Representative work: Kai Ni, Xunzhao Yin, Ann Franchesa Laguna, Siddharth Joshi, Stefan Dunkel, Martin Trentzsch, Johannes Mueller, Sven Beyer, William Taylor, Michael T. Niemier, Xiaobo Sharon Hu, and Suman Datta, “Ferroelectric Ternary Content Addressable Memory for One-Shot Learning,” Nature Electronics, 2(11), p. 521-529, 2019.

Compute-in-Memory Architectures

Homomorphic encryption allows direct computations on encrypted data. Despite numerous research efforts, the practicality of HE schemes still remains to be demonstrated. In this regard, the enormous size of ciphertexts involved in HE computations necessitates a high volume of data, which degrades computational efficiency. Near-memory Processing (NMP) and Computing-in-memory (CiM) – paradigms where computation is done within the memory boundaries – represent architectural solutions for reducing latency and energy associated with data transfers in data-intensive applications such as HE. Prior research show that these paradigms could support searches on encrypted data with less runtime and energy consumption than CPU or ASIC solutions, but no CiM or NMP designs exist for HE schemes for general computation. We are working to develop, an architecture that can support operations for the B/FV scheme, a somewhat homomorphic encryption scheme for general computation. CiM-HE hardware consists of customized peripherals such as sense amplifiers, adders, bit-shifters, and sequencing circuits. The peripherals are based on CMOS technology, and could support computations with memory cells of different technologies.

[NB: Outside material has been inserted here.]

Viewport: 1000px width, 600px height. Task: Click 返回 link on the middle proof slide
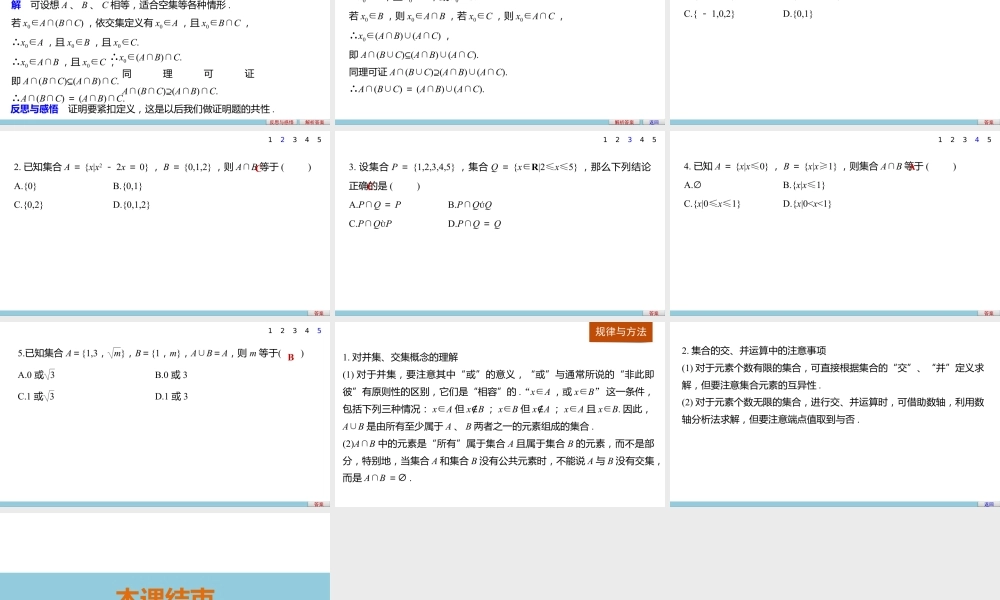coord(654,122)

Representative work: Dayane Reis, Michael Niemier, X. Sharon Hu, “A Computing-in-Memory Engine for Searching on Homomorphically Encrypted Data,” in IEEE JxCDC, 2019, DOI: 10.1109/JXCDC.2019.2931889

Fine-grained Logic-in-Memory

As we approach the limits of CMOS scaling, researchers are developing “beyond-CMOS” technologies to sustain the technological benefits associated with device scaling. Spintronic technologies have emerged as a promising beyond-CMOS technology due to their inherent benefits over CMOS such as high-integration density, low leakage power, radiation hardness, and non-volatility. These benefits make spintronic devices an attractive successor to CMOS – especially for memory circuits. However, spintronic devices generally suffer from slower switching speeds and higher write energy, which limits their usability. In an effort to close the energy-delay gap between CMOS and spintronics, device concepts such as CoMET (Composite-Input Magnetoelectric-base Logic Technology) have been introduced, which collectively leverage material phenomena such as the spin-Hall effect and the magnetoelectric effect to enable fast, energy efficient device operation. We have developed structures such as non-volatile flip-flop (NVFF) based on CoMET technology that can achieve up to two orders of magnitude less write energy than CMOS. This low write energy (~2 aJ) makes our CoMET NVFF especially attractive to architectures that require frequent backup operations – e.g., for energy harvesting non-volatile processors.

Representative work: Robert Perricone@, Zhaoxin Liang, Meghna Mankalale, Michael Niemier, Sachin S. Sapatnekar, Jian-Ping Wang and X, Sharon Hu, “An Energy Efficient Non-Volatile Flip-Flop based on CoMET Technology,” at Design Automation and Test in Europe (DATE), 2019.